Pude ver sua cara de dor, tentei suprimir com a bolsa de gelo. Ela parecia desconfortável, segurei sua mão.

Mas era só.

Me senti imponente e o bipe da máquina tocou como louco.

A porta se escancarou. Um médico e dois enfermeiros chegaram.

— Rápido, preciso injetar a solução do paciente 121!

— Aqui está doutor!

— Alguém traga a bomba de oxigênio!

— Sim doutor!

Fui empurrada para trás e um par de braços me abraçou fortemente.

— Não olhe -a voz sussurrou cobrindo meu rosto com uma mão grande.

— Gajeel, a Lu-chan... A Lu-chan! -escondi as lágrimas no peitoril dele.

— Fique calma, ela vai ficar bem -mas sua voz não podia esconder seu desconforto.

A verdade é que Lucy ficava a maior parte de forma tão pacífica que parecia simplesmente sumir no ar se eu não checasse sua respiração. Mas de repente seu corpo entrava em crise. Era como se resetasse algo nela.

Foram tantas vezes que seu braço tinha muitos pontos vermelhos da quantidade de injeções que ela recebeu.

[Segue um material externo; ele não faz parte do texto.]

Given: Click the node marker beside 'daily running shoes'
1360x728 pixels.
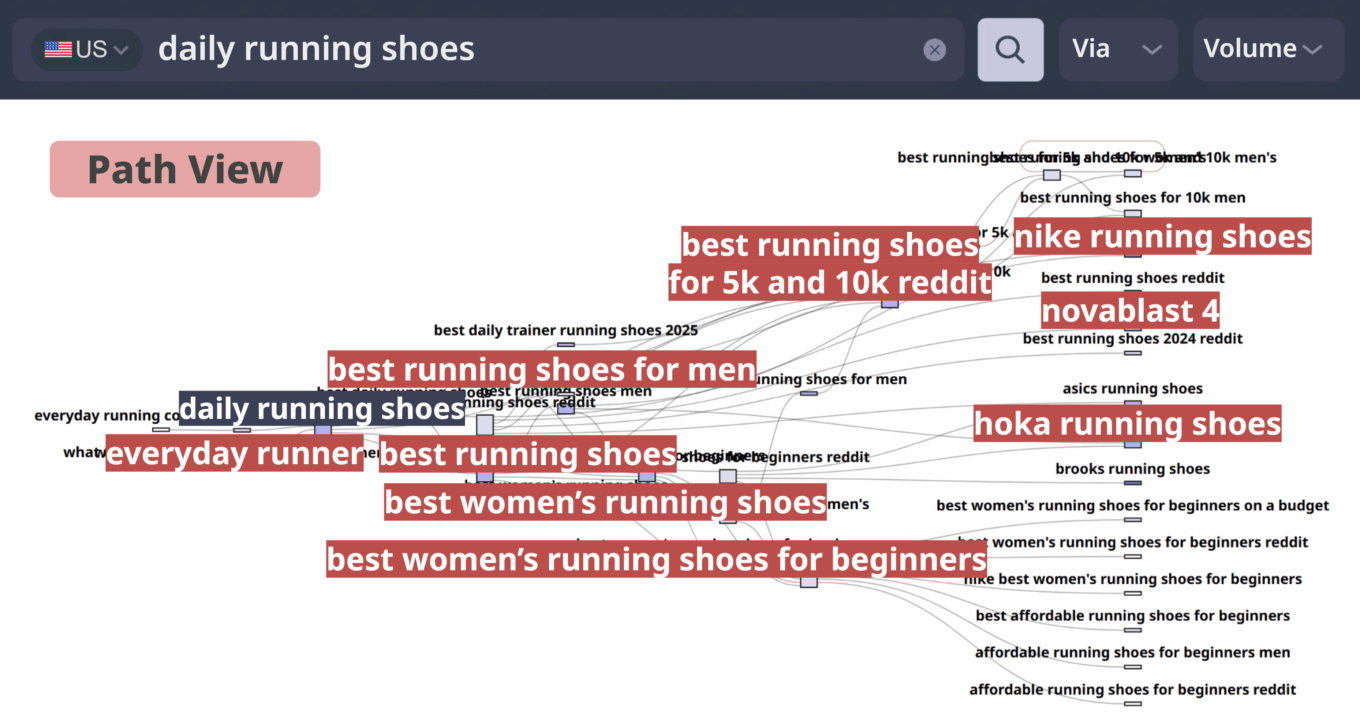Looking at the screenshot, I should coord(323,429).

Comecei a tremer e as lágrimas não paravam.

Essa razão bizarra e desconhecida foi o que a impediu de ser movida.

Se Rogue estava muito fraco para ser transferido a outro hospital. Então Lucy estava em um mistério que parecia que ia morrer a qualquer momento, por isso era perigoso fazer uma viagem de algumas horas para outra cidade. Era muito imprevisível.

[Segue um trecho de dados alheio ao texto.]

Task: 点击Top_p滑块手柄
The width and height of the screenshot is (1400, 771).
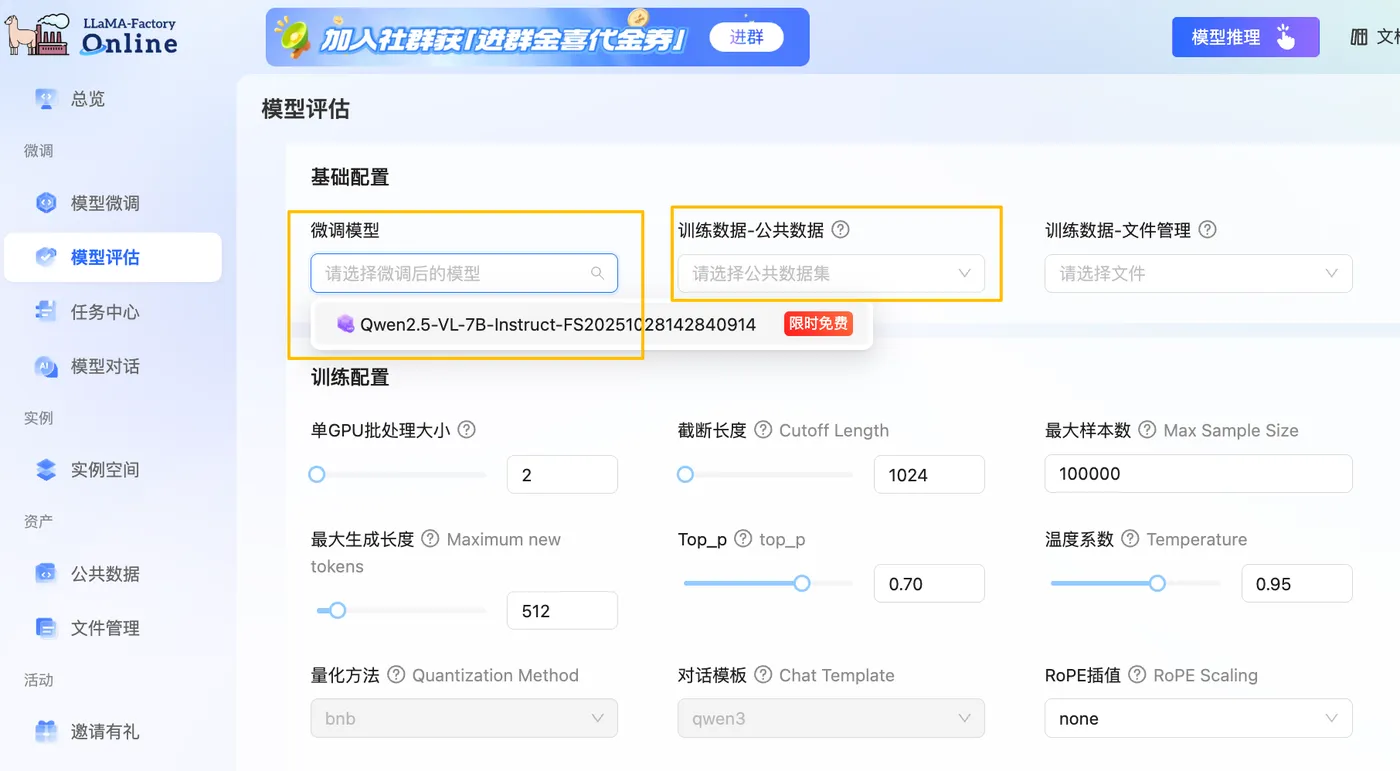Action: click(802, 583)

Logo tudo ficou calmo, assim como Redfox disse. A condição de Lucy voltou ao normal, pálida e imóvel.

— Por enquanto está tudo sob controle -suspirou o médico, preenchendo a prancheta.

Abaixei a minha cabeça e dei alguns passos para perto da minha amiga adormecida.

Esse pesadelo não terminava e a cada momento sentia um susto pior que o outro. Segurei a mão da loira.

Vi seus lábios tremerem. Senti meu coração bater rápido pela surpresa, quando aproximei meu ouvido, escutei seu sussurro.

— Natsu, espera por mim.

Arregalei meus olhos. Estremeci e senti mais uma lágrima trilhar minha bochecha.

Esse lugar bonito e cobiçado, podia ser comparado a um paraíso, mas dentro do meu coração tinha um contraste desesperado e congelante.